On why the payment was classified as “Energy Consultancy”, Obaigbena said he wouldn’t know the reason. “… and cannot determine why and how security and intelligence agencies classify their payments in whatever manner they do,” he said, adding the General Hydrocarbons Ltd didn’t engage in energy consultancy.
The total amount the company received was N550,000,000 which he said was used to defray 30 percent of the money it paid for the cost of some printing services in its Abuja press.
The balance was paid out to 12 newspapers that took their harassment to court, and with whom the federal government resorted to out-of-court compensation. About N120 million (N10 million each) was given to each of the 12 claimants, including the Nation, the Leadership, and others.
“It (NPAN) also endorsed that each beneficiary will pay N1million of the paid sum to the Association for its development activities,” he said.

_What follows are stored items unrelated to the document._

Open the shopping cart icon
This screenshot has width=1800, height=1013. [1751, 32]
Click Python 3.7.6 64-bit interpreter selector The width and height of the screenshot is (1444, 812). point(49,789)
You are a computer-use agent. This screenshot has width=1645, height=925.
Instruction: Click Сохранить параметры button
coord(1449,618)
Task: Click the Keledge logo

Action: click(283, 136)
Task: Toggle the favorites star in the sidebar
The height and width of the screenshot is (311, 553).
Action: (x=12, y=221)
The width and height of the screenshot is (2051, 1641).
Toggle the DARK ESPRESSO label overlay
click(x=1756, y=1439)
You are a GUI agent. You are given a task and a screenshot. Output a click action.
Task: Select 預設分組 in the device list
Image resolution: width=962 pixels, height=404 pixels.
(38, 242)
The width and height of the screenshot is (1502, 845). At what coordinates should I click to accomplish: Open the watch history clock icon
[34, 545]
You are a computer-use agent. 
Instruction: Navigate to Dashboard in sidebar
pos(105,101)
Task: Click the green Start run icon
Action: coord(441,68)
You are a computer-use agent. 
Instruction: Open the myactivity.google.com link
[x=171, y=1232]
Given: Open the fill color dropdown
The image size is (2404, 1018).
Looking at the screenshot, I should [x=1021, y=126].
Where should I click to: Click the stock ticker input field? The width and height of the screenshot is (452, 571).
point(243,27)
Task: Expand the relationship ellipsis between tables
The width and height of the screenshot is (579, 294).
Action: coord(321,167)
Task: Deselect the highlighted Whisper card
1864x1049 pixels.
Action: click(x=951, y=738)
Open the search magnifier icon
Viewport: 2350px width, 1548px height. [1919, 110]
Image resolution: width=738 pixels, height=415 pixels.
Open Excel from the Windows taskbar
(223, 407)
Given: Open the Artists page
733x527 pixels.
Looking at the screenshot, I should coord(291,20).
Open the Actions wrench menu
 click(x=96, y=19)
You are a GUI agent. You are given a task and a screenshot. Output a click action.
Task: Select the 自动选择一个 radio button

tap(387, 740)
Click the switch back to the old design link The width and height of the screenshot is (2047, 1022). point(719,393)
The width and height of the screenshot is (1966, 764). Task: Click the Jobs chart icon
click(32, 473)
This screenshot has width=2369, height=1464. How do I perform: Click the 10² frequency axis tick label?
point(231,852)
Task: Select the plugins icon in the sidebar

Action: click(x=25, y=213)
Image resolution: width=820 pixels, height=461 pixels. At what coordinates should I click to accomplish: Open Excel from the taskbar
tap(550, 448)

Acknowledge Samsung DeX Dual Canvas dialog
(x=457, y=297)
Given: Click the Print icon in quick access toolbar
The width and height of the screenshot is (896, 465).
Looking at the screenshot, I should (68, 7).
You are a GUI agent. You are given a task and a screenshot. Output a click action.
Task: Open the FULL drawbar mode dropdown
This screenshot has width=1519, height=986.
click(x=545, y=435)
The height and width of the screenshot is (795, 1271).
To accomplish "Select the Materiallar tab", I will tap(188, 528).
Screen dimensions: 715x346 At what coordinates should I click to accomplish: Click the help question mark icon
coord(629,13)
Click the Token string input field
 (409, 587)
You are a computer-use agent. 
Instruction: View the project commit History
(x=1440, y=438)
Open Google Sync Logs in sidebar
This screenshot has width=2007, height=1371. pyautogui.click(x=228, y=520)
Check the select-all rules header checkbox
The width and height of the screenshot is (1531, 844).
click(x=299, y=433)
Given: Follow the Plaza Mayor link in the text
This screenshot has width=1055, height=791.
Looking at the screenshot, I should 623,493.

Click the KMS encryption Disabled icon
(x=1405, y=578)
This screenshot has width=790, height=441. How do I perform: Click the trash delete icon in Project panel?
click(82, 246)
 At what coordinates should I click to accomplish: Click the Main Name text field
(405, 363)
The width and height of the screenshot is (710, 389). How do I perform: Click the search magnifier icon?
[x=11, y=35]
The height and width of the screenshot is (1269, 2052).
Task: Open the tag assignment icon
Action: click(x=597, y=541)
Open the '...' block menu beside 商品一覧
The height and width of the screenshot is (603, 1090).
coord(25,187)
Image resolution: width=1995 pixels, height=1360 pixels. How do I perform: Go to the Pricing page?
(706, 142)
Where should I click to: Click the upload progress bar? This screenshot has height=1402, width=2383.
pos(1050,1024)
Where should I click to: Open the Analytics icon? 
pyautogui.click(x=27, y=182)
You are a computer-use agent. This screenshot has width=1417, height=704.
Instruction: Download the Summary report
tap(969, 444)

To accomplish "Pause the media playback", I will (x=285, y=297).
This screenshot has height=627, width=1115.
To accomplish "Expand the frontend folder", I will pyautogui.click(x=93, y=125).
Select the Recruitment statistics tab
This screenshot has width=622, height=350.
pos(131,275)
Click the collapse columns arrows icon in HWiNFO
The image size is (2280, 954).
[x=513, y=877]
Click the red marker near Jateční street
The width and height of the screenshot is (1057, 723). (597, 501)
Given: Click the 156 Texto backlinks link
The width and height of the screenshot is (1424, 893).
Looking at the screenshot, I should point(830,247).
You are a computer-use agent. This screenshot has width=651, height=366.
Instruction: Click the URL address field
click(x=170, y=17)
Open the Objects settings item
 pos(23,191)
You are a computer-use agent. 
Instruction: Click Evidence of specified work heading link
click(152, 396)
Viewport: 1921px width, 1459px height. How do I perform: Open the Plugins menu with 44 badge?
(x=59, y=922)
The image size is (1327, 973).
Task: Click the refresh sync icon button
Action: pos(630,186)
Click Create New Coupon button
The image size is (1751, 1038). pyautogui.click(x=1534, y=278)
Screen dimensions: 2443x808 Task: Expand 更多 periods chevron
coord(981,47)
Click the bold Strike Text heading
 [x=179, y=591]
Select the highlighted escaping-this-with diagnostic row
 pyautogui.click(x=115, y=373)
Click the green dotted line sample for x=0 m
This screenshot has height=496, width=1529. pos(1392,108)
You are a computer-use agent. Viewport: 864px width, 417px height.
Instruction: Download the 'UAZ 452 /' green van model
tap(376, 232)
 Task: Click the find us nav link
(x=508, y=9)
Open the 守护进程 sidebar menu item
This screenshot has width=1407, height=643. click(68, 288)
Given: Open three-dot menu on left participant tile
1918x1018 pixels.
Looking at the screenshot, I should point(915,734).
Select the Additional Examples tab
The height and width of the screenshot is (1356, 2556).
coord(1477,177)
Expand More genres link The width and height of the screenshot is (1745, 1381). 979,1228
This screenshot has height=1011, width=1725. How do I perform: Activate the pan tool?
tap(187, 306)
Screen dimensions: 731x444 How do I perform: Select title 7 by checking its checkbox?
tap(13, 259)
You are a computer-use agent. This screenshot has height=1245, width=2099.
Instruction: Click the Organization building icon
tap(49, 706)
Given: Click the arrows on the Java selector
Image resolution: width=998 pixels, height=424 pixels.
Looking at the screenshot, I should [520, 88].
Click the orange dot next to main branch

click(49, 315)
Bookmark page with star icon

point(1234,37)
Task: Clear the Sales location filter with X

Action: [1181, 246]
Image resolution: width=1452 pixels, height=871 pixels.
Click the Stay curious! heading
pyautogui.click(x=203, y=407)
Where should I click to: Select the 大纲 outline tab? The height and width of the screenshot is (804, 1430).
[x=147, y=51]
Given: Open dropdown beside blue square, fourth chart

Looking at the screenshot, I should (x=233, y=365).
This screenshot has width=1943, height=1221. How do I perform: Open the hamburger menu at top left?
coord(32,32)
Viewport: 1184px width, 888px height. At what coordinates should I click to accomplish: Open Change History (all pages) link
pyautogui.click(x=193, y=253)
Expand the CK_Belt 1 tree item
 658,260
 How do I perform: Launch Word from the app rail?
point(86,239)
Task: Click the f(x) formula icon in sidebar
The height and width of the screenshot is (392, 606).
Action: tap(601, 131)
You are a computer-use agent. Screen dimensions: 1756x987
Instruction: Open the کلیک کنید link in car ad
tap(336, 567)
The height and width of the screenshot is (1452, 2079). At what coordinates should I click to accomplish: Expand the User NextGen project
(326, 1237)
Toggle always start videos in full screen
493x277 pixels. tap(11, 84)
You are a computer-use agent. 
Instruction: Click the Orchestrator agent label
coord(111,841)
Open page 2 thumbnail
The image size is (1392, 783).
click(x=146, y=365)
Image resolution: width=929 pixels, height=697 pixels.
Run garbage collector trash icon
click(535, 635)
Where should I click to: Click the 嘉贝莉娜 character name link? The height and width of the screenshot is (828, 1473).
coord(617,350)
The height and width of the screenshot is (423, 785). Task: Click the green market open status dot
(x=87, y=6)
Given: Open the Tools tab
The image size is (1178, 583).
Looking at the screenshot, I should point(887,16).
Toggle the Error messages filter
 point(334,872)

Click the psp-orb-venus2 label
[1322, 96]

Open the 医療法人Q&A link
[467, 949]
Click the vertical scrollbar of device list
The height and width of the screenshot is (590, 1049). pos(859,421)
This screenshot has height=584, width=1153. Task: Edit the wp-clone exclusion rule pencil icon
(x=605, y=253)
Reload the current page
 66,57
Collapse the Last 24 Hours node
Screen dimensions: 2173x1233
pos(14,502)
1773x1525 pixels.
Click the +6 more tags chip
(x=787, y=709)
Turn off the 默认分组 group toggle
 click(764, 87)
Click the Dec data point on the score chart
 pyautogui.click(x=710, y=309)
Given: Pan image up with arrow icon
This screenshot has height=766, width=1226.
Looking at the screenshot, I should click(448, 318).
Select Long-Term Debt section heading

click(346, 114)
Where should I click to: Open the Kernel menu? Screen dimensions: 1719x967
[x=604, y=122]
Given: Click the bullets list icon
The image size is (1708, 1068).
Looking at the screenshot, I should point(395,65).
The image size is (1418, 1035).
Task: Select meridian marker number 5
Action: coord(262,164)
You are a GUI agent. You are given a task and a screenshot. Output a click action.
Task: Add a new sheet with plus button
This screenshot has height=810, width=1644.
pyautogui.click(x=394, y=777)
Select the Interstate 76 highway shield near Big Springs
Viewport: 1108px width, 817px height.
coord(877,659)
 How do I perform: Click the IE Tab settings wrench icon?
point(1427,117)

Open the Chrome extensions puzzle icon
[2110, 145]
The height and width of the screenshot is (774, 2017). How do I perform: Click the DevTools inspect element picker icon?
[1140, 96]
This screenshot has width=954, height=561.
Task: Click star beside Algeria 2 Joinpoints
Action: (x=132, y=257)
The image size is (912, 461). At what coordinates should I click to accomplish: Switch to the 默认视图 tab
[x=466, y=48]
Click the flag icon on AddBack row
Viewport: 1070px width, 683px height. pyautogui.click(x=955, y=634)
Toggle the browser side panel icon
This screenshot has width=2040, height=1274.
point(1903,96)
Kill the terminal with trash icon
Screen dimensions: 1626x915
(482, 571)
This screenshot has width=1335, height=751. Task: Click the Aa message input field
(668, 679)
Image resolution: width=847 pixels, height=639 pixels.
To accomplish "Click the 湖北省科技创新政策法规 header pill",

The NGE, on the suggestion of Dasuki, also got their slice of the money. “He suggested that the Nigerian Guild of Editors (who are now calling for a probe) was paid N50,000,000 cash by the ONSA when President Jonathan donated to the building of the NGE secretariat,” Obaigbena added.
The NGE was headed then by Femi Adesina who is now President Muhammadu Buhari media spokesman.
While the bazaar lasted, the newspapers body didn’t bother about whether the money came from arms purchase budget or not. “The NPAN and indeed THISDAY Newspapers and / or even General Hydrocarbons Ltd could not have known which budget head payments ordered by the President through the ONSA came from, given that security and intelligence agencies have several payment conventions unknown to the public,” Obaigbena said.
And the publisher, in defence, added Nigerians ought to cut them him and others some slack over the matter. “At the end of the day, we were victims of a horrendous terrorist attack and should not be victimized any further as the terrorists will be celebrating what we are now being put through.”